Davis kicks off campaign, takes shots at 'forces' in Alabama
Ruben Studdard, the soulful winner of the second season of "American Idol," joined Davis for the event in Linn Park, which included music, food and a few anti-Davis protesters.
Davis, a Birmingham Democrat, toured the state in February to announce he was running, but his kickoff event comes the first week candidates can begin to raise money for 2010. A diverse crowd of more than 500 people attended the event and were treated to one song by Studdard, a former Grammy nominee. He sang his single "Flying Without Wings," which he dedicated to Davis.
But unlike Studdard, who was coaxed by a friend into auditioning for "American Idol," Davis has been aiming for Alabama's highest office for years. His announcement he was running for governor had been for more than a year by political observers in the state.
Some people are not as excited to see Davis seeking another office.
Protesters held up signs aligning Davis with former President George W. Bush and big business; saying he did not represent Jefferson County well during his four terms in the U.S. House; and saying they were tired of his speeches.
Using a theme similar to his ally and fellow Harvard Law School graduate, President Barack Obama, Davis said his campaign will be about change.
For too long, the candidate said, "forces" with "old ideas" in the state have said what Alabama is not capable of accomplishing.

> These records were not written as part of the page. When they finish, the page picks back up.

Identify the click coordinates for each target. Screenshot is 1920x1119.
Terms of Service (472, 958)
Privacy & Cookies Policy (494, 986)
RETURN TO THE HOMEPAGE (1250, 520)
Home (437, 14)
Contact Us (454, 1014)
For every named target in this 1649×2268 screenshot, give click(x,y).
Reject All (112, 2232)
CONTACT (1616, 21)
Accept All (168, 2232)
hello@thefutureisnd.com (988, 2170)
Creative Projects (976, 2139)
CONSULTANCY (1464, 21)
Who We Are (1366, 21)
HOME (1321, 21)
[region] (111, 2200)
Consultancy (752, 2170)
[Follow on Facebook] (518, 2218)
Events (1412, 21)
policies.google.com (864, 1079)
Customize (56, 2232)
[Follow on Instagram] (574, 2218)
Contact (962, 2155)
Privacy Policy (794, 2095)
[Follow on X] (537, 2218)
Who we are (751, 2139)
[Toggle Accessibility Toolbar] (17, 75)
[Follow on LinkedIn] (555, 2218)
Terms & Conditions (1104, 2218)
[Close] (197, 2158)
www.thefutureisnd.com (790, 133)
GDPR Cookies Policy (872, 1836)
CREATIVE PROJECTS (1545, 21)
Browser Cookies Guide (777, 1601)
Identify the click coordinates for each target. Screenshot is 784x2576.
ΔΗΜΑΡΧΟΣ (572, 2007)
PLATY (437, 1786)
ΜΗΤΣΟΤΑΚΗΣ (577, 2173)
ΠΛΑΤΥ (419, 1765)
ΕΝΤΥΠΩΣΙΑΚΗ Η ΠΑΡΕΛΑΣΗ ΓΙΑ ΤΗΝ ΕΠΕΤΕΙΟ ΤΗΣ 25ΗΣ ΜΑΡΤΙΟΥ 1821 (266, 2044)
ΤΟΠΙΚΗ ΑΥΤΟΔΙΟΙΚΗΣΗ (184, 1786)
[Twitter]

"This will not be a campaign heavy on promises," he said, but gave one to the people in attendance. "Alabama is ready for the 21st Century."
After his speech, Davis would not specify which "forces" he was referring to, but said some readers of the newspaper might know. He said they are from different political persuasions.
"This campaign will be about changing Alabama’s mindset," he said.
Davis, a Montgomery native, has said he is not the establishment candidate and there have been talks about other prominent Democrats entering the race since Lt. Gov. Jim Folsom Jr. said he will run for reelection and not for governor.
During his speech, Davis said his administration would not pit young adults against children or K-12 against higher education.
People in Alabama expect football teams to be in the top 25 and Davis said they should have the same standards for public education.
"Forty-two isn't good enough," he said.
Again echoing Obama, Davis said he would need people for more than the next 18 months of the campaign. He said he would need them for the four years of his administration. People need to be mobilized to reform this state and Davis said he would "constantly campaign" to break barriers.
He said he would be a pro-business governor, which he said equates to being pro-education. Being pro-business, Davis said, does not mean a candidate must be anti-union and anti-environment.
"I'm not going to raise taxes on individuals," the congressman said, but added some out-of-state corporate landowners need to "pay their fair share."
When asked how he might be able to accomplish ethics reform or tax those companies when some other governors have been unsuccessful, Davis said he must be the "persuader-in-chief."
Davis's campaign goals include ethics reform, creating a cabinet-level position to help with economic development in struggling rural counties, raising the state's mandatory school attendance age to 18, and supporting charter schools. He said he would call legislators back to Montgomery for a special session to address ethics reform soon after taking office.
The congressman said his ethics plan is the most sweeping ethics reform ever proposed in Alabama. He wants to eliminate all gifts to lawmakers.
State Rep. Thad McClammy, D-Montgomery, was in attendance, wearing a "Davis 2010" sticker. He said he was there to "support a kid out of the neighborhood." The legislator said he is very proud of the Montgomery native, who was raised by a single mother.
"We appreciate what he has done in his career to this point and he has great potential," McClammy said.
He also applauded Davis for spending as much time in some of the poor rural counties in his district as he does in Jefferson County.
"He looks at the needs of people — not how many are there," McClammy said. "He goes where the needs are."